黑三棱苯丙氨酸解氨酶基因克隆与序列分析

目的 对连接黑三棱初生代谢及次生代谢途径的关键酶苯丙氨酸解氨酶（phenylalanine ammonia lyase，PAL）进行基因全长的克隆和生物学信息分析。方法 以黑三棱总RNA为模板，采用同源克隆法和RACE技术克隆黑三棱PAL基因的cDNA全长，并通过DNAMAN软件和ExPASy在线分析等方法对其生物信息学进行分析。结果 获得黑三棱PAL基因全长cDNA，GenBank注册号为KF633470，序列分析表明，所克隆的cDNA全长为2 413 bp，包含一个2 151 bp的开放阅读框架，编码716个氨基酸的蛋白。预测该蛋白的相对分子质量为1.98×10⁵，等电点为4.84，无信号肽，含有PAL酶活性中心序列GTITASGDLVPLSYIAG。结论 首次克隆并获得黑三棱PAL基因全长cDNA，为黑三棱药效成分生源合成途径的阐明和改善中药材品质提供科学依据。

Gene cloning and sequence analysis of phenylalanine ammonia lyase in Sparganium stoloniferum

Objective To clone the full-length cDNA encoding phenylalanine ammonia lyase (PAL), which is the key enzyme that links primary metabolism to secondary metabolism in Sparganium stoloniferum and to perform bioinformatic analysis.
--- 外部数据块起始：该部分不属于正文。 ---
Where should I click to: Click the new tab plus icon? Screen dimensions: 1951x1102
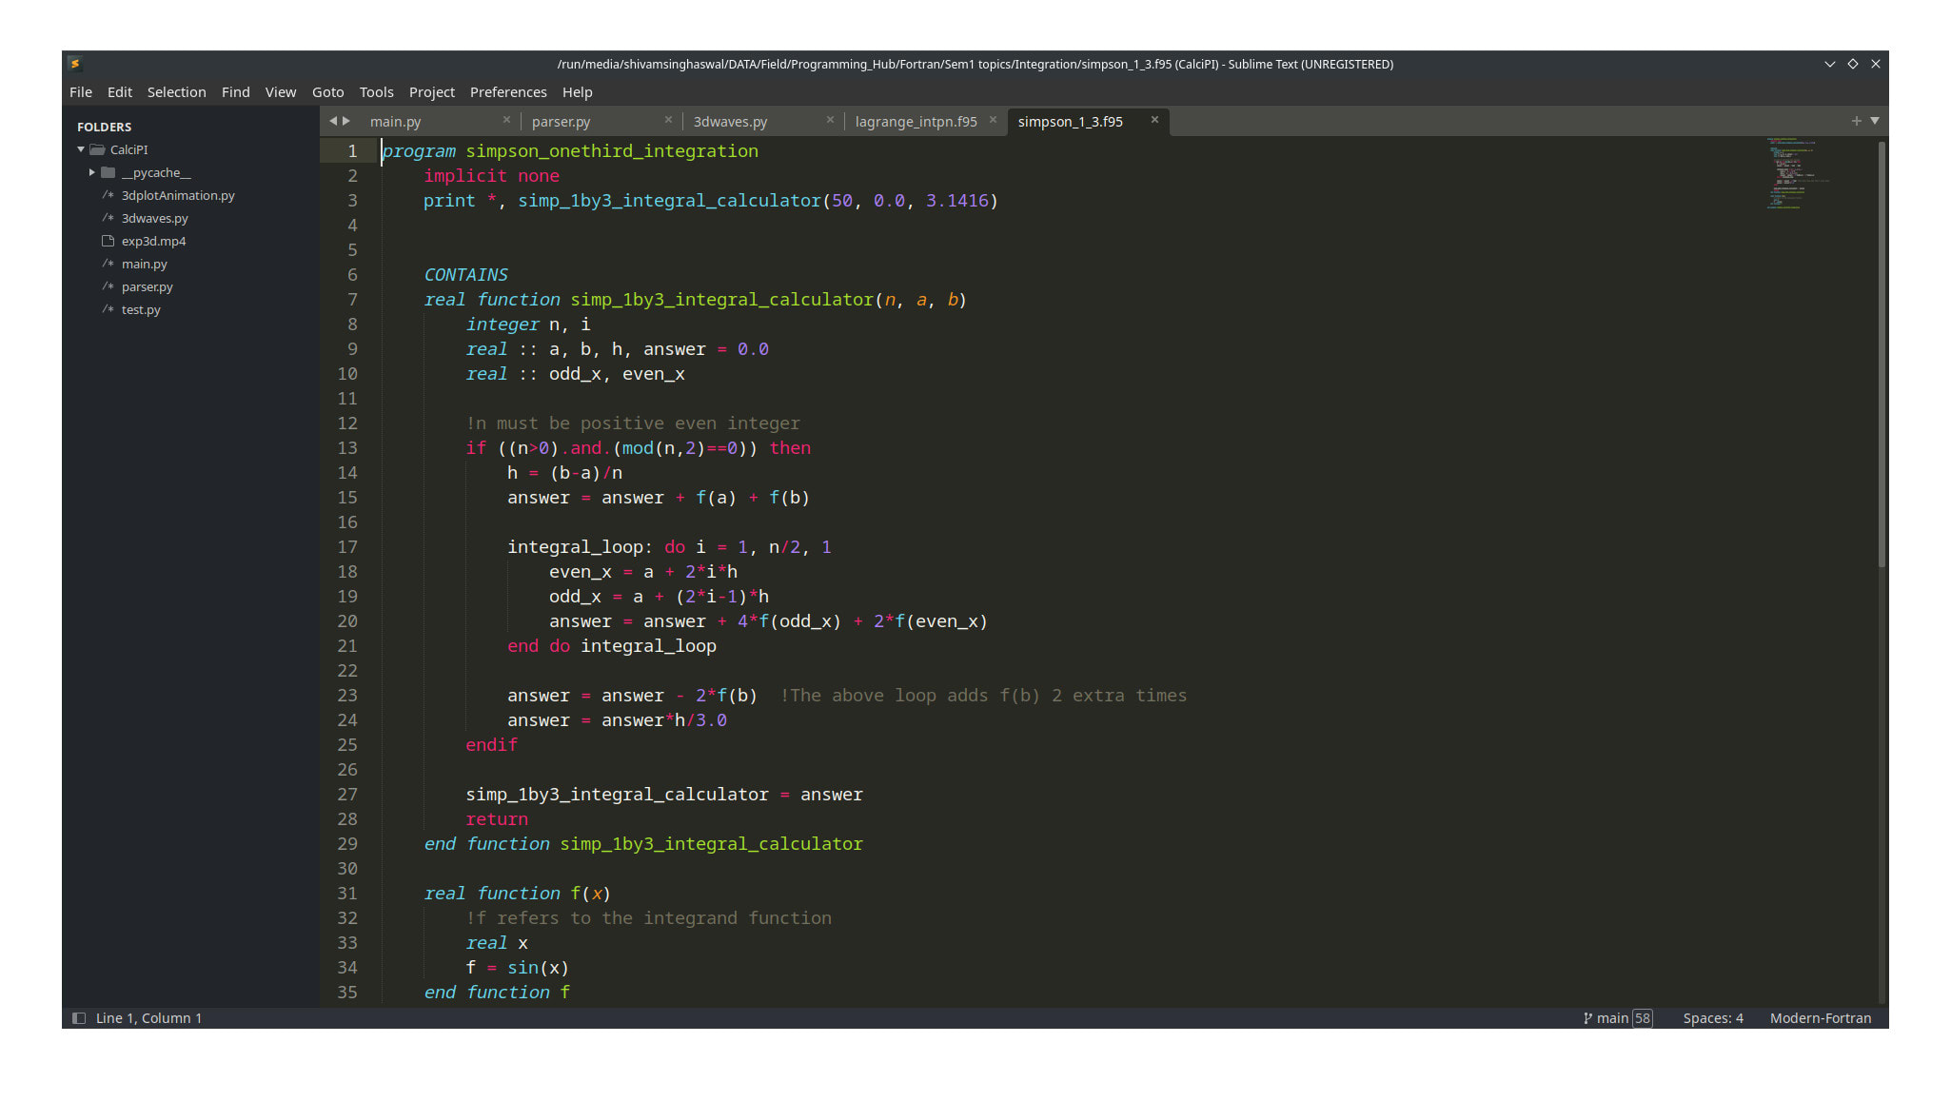tap(1856, 121)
Methods With the total RNA as template, the full length cDNA of PAL in S. stoloniferum was cloned through homology-based cloning approach and rapid amplification of cDNA ends (RACE) technique. The bioinformatics of the cloning PAL gene was analyzed by DNAMAN software and ExPASy on line. Results The full-length cDNA (2 413 bp) of PAL gene was obtained (GenBank accession number KF633470), with an open reading frame (ORF) of 2 151 bp and encoding 716 amino acid polypeptides. The relative molecular mass of PAL calculated was 1.98 × 10⁵, the isoelectric point was 4.84, and there was no signal peptide in PAL. The protein sequence contained the active center sequence GTITASGDLVPLSYIAG. Conclusion The cDNA encoding PAL from S. stoloniferum is cloned and reported for the first time. This work provides a scientific basis for exploring the biosynthetic pathway of the medicinal ingredient and improving its quality in S. stoloniferum.